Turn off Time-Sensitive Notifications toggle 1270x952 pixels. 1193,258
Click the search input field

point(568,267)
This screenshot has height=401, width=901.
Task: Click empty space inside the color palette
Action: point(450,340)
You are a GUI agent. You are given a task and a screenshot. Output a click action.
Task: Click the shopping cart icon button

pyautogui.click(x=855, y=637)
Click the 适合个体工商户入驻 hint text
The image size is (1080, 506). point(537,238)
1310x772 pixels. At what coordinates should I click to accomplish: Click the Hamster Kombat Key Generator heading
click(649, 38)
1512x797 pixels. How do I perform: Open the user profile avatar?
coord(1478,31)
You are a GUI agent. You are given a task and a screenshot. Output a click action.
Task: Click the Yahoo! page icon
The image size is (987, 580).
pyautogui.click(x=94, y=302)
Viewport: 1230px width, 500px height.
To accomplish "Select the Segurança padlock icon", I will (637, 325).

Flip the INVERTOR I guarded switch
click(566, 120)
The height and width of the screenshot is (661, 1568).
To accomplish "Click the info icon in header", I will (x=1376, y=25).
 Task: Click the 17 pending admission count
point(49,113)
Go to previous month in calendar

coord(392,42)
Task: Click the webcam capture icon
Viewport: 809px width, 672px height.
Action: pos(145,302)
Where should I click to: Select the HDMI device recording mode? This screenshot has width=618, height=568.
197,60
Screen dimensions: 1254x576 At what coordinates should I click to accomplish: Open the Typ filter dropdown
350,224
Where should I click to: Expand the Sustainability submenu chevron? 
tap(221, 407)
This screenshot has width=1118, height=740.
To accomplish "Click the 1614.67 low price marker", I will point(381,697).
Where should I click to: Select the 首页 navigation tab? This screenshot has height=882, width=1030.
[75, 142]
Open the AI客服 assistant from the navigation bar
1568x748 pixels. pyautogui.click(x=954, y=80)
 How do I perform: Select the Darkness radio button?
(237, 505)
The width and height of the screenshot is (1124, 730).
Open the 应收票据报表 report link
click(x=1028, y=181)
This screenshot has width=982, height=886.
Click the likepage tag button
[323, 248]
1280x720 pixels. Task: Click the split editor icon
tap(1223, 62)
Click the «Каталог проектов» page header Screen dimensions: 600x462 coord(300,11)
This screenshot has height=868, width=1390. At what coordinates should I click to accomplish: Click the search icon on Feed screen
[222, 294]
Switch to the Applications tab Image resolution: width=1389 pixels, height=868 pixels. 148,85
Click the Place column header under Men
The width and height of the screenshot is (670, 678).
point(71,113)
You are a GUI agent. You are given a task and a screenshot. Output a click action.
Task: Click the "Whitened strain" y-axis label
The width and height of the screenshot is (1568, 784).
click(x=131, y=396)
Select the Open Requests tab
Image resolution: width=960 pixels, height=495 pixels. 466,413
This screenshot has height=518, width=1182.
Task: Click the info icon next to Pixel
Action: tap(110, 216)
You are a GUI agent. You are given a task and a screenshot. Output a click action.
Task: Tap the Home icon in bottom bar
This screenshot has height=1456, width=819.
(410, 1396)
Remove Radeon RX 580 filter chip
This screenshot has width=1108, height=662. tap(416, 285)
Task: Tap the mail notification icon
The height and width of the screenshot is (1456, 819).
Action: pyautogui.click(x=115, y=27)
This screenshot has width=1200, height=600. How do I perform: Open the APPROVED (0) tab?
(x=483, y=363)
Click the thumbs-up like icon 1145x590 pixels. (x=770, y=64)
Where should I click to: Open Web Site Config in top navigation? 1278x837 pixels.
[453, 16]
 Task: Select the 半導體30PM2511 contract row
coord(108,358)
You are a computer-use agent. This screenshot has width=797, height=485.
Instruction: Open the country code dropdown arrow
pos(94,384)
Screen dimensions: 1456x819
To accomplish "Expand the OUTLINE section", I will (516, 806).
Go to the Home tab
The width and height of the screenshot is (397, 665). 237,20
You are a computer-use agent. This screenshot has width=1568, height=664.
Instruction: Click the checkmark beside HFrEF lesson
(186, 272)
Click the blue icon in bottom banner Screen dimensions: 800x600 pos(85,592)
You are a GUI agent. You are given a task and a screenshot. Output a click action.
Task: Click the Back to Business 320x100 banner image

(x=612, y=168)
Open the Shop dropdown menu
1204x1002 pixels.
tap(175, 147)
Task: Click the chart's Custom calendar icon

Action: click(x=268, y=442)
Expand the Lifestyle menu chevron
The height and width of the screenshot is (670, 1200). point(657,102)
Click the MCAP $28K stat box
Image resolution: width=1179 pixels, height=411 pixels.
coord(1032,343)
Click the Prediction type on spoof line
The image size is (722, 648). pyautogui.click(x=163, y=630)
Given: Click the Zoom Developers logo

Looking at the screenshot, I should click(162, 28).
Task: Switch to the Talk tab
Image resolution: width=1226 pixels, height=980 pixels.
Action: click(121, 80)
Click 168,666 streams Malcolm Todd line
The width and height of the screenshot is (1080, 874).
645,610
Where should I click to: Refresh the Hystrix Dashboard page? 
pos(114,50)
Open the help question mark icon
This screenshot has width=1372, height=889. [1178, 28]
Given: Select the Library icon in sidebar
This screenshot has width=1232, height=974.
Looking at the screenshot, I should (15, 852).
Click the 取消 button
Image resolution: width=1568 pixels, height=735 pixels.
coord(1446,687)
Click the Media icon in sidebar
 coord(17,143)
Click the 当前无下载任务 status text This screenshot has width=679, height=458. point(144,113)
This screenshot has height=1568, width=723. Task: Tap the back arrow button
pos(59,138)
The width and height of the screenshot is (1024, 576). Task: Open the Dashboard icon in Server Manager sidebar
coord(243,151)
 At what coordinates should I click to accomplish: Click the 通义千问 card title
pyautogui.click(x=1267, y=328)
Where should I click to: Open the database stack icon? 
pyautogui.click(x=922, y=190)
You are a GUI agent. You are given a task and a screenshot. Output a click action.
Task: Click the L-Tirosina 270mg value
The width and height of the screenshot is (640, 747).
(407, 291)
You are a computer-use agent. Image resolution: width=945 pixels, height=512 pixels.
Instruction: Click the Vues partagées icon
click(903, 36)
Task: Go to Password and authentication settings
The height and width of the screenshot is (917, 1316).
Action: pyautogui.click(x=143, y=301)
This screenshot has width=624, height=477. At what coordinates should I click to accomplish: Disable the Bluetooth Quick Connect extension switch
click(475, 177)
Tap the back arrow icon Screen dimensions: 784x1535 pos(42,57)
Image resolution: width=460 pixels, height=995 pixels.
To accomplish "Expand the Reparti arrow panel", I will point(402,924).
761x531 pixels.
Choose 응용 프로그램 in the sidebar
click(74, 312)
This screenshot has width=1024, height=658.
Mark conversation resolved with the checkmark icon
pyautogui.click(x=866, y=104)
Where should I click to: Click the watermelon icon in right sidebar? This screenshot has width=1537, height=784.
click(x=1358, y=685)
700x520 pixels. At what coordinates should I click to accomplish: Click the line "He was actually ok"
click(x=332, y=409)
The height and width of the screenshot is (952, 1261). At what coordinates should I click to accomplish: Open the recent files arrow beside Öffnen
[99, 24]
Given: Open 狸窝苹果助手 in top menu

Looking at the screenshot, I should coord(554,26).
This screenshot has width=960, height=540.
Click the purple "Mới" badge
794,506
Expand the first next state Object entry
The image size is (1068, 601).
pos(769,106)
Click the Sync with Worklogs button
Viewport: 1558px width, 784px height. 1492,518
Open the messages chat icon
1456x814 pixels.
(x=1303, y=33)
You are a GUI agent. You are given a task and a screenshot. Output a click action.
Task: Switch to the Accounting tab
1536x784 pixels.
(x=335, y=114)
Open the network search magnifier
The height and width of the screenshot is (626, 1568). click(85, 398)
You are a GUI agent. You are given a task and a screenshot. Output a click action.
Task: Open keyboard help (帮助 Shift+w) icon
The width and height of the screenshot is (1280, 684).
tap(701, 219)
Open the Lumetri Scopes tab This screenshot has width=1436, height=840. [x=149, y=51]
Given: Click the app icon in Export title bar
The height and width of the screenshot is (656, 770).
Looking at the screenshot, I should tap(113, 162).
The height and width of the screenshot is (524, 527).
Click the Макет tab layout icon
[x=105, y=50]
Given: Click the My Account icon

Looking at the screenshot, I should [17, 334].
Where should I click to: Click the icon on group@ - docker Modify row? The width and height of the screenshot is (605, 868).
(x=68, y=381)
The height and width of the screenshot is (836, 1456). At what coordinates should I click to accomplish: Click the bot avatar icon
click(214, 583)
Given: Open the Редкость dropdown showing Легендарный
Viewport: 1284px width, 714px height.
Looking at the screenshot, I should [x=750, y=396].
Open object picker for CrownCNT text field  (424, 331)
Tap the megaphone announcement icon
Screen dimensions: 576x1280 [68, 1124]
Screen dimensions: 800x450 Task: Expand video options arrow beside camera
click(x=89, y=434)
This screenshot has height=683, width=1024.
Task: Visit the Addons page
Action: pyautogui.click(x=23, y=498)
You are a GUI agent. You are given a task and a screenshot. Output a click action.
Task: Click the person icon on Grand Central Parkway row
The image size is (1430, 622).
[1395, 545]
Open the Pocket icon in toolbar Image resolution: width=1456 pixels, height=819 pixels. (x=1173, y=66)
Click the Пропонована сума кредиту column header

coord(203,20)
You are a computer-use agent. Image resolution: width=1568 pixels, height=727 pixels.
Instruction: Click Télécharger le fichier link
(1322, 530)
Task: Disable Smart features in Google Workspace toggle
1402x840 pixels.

### WHAT TO DO:
From the listing above, pull out every line containing the word "link" and copy each one.

### OUTPUT FOR THIS TASK:
Open the 应收票据报表 report link
Instruction: Click Télécharger le fichier link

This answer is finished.